(Collected entries)

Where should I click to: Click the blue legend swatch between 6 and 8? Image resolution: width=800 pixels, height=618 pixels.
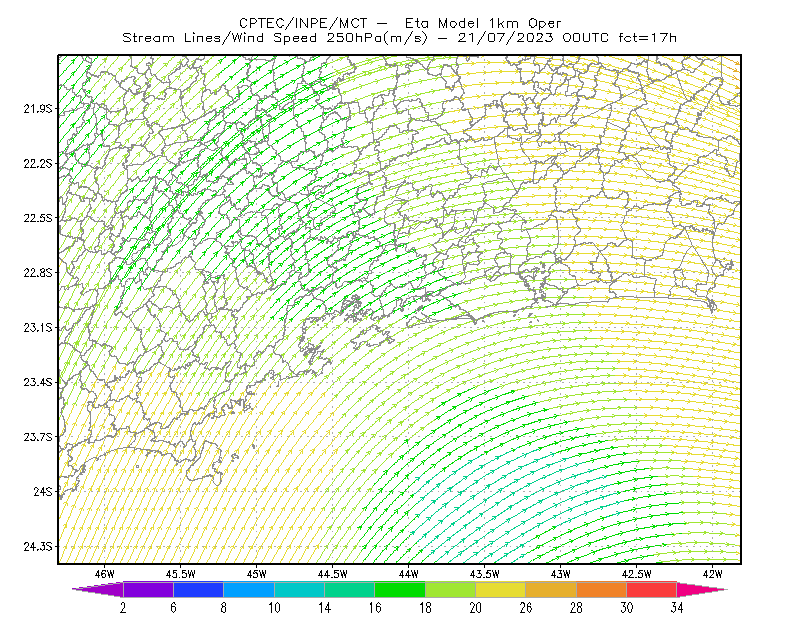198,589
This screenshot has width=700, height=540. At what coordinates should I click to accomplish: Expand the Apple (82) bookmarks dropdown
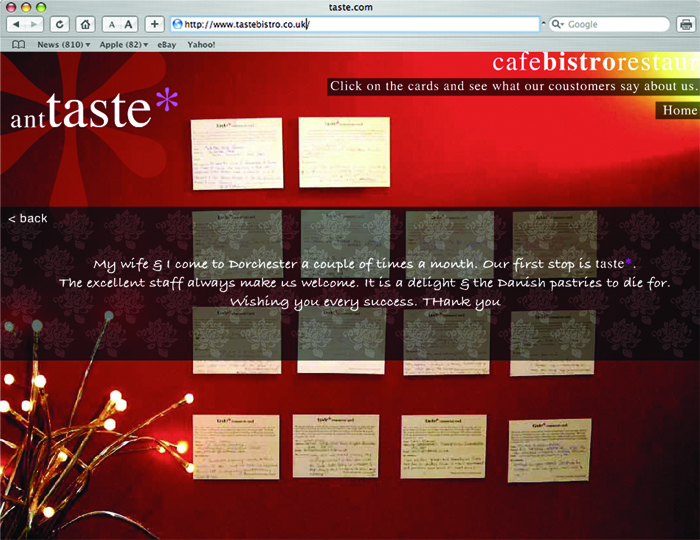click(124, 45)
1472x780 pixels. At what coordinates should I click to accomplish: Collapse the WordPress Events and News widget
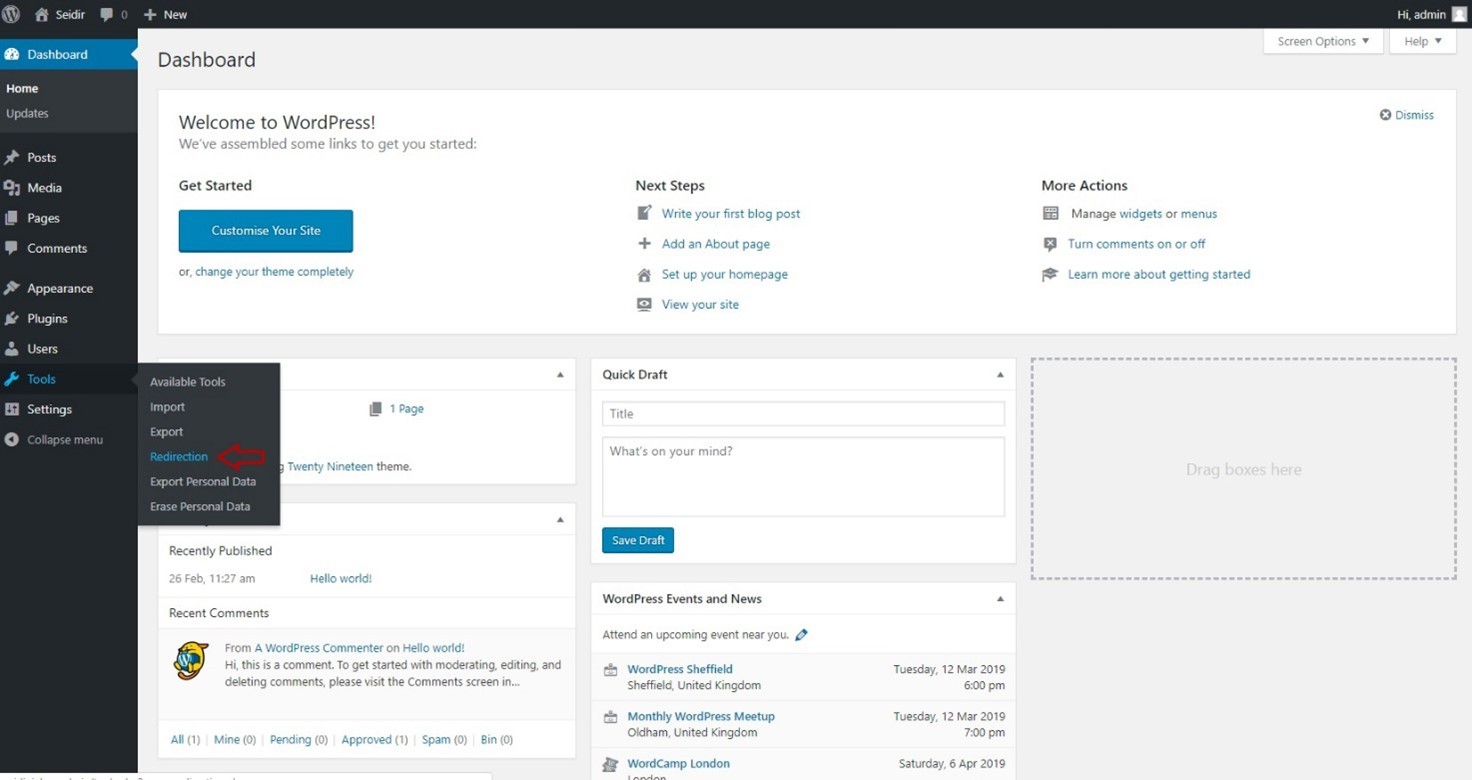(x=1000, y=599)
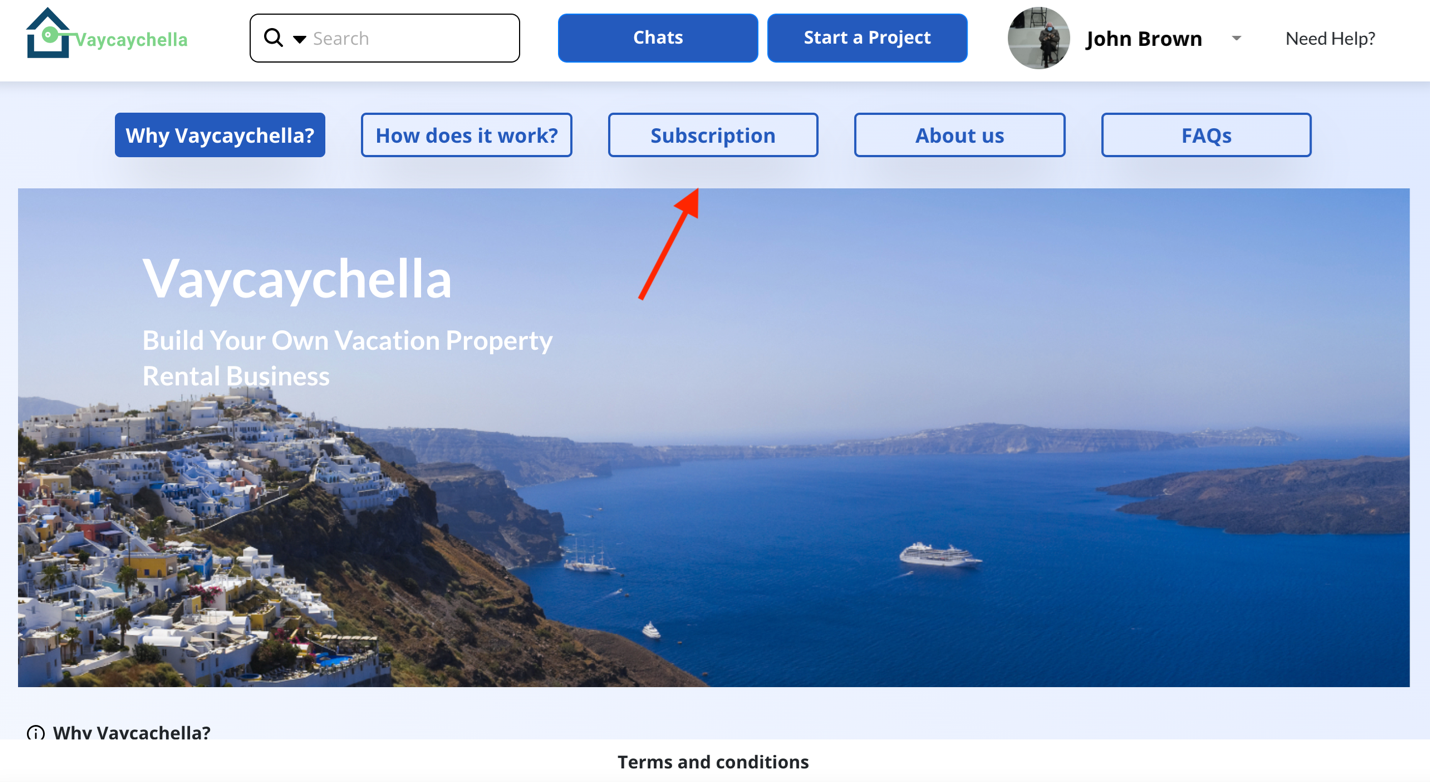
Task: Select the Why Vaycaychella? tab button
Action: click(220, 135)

__Exercise brief__.
Can you express the entries above as a Markdown table with the columns Row and Line, giving each line its own numbered row, skipping blank lines and omitting the pictures?

__Task result__.
| Row | Line |
|---|---|
| 1 | Where should I click to: Click the blue legend swatch between 6 and 8? Image resolution: width=800 pixels, height=618 pixels. |
| 2 | 198,589 |
| 3 | This screenshot has width=700, height=540. At what coordinates should I click to accomplish: Expand the Apple (82) bookmarks dropdown |
| 4 | click(124, 45) |
| 5 | 1472x780 pixels. At what coordinates should I click to accomplish: Collapse the WordPress Events and News widget |
| 6 | (x=1000, y=599) |
| 7 | Task: Select the Why Vaycaychella? tab button |
| 8 | Action: click(220, 135) |